Bonobos have a reputation as the hippies of the animal kingdom. They solve problems and diffuse tension with casual sexual contact rather than violence. That sounds good, but if you’re going to fully enjoy the lifestyle, you have to accept that the ape with whom you just enjoyed the old “bonobo handshake” will be moving on to your hairy-backed neighbor in a few minutes.
If you’re looking to snuggle up to the same primate every night to watch the Hallmark Channel, then I would suggest the gibbon colony down the path.

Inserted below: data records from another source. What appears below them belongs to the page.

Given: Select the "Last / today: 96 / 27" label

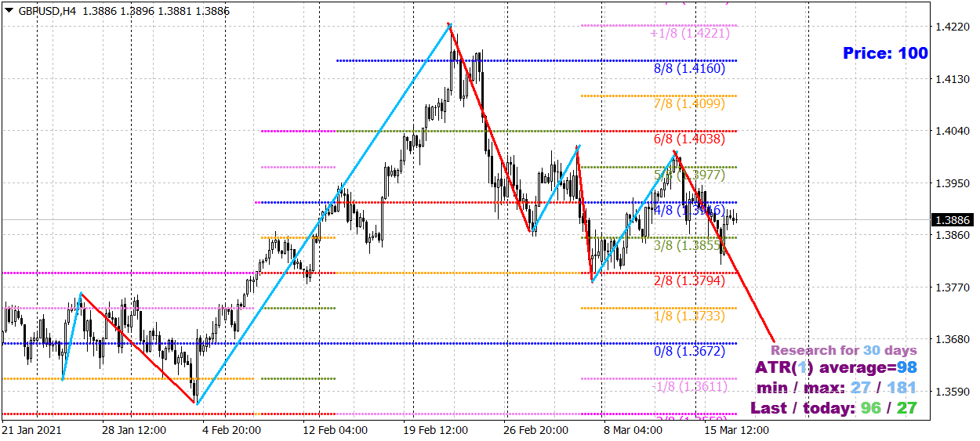Looking at the screenshot, I should point(834,408).
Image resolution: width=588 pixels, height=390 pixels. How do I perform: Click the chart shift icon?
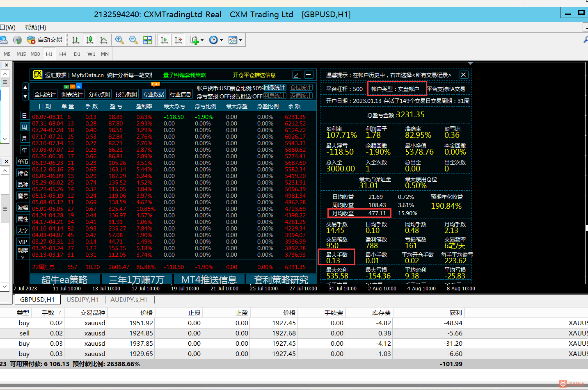click(178, 40)

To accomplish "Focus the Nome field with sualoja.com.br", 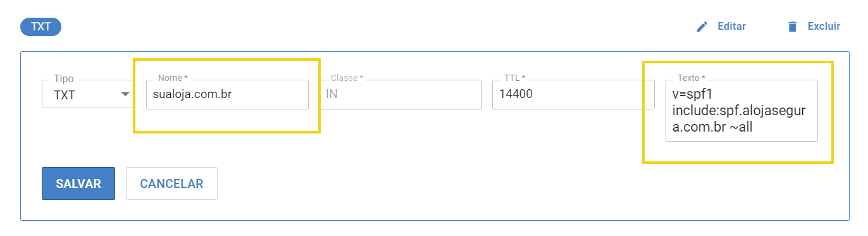I will (x=227, y=94).
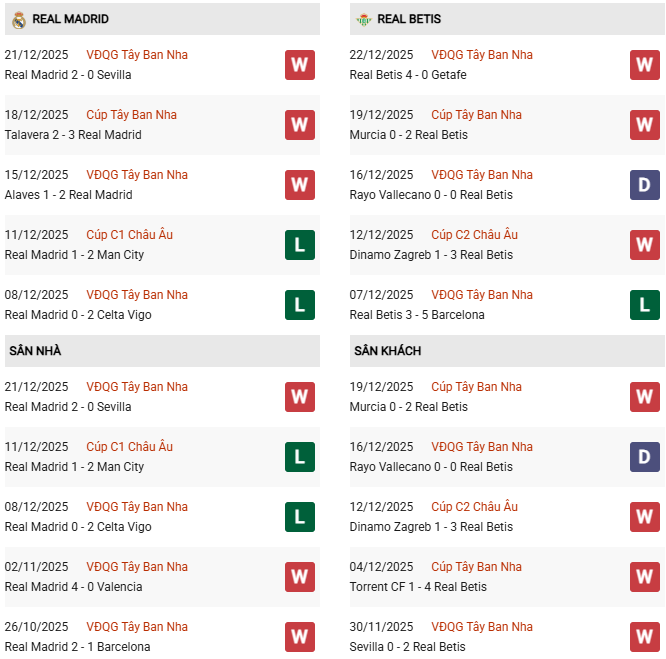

College football has way more bonobos than gibbons, which is fine as long as you don’t expect your coaches or players to be monogamous with your favorite school. I would hesitate to use the term “loyalty” when discussing fans — if you attended “Tiger Talk” in September, it was probably because you love chicken wings — but they are consistently passionate about a particular school. They can get frustrated when the hired guns coaching their teams don’t share their sentimental attachments.
Loyalty is the quality that administrators, coaches and players value most when it suits them. Athletic directors bemoan coaches who hold them hostage after successful seasons, shopping themselves around for better opportunities or raises from their current employer. Coaches gripe about recruits changing their minds and players transferring. Players complain about coaches who preach the gospel of commitment and then bolt at the first opportunity.
Situational ethics, I believe it’s called.
I get the in-the-moment hard feelings of coach Barry Odom, who described himself as “indifferent” to offensive line coach Glen Elarbee’s surprise decision to follow Josh Heupel to UCF, although Odom sounded anything but indifferent. He sounded quite angry. Nobody likes to get dumped.
But with zero expectations of coach loyalty, I judge Elarbee only on the job he did at Missouri for two years. He did an excellent job.
The guy some people consider the best offensive line coach in college football, Georgia’s Sam Pittman, has worked for 17 different programs at multiple levels — including Missouri and Kansas in consecutive years — since 1984. He is the definition of a have-whistle-will-travel assistant coach. When Pittman left Arkansas for Georgia in 2016, former Razorbacks coach Bret Bielema ripped him. You hired a guy who had never stayed anywhere more than four years, and you get upset when he leaves after three years?
Likewise, Elarbee had coached at seven different stops in the 11 years before Odom hired him. He exceeded his average by lasting two years at Missouri.
The moral of the story: Don’t hire a bonobo and expect a gibbon.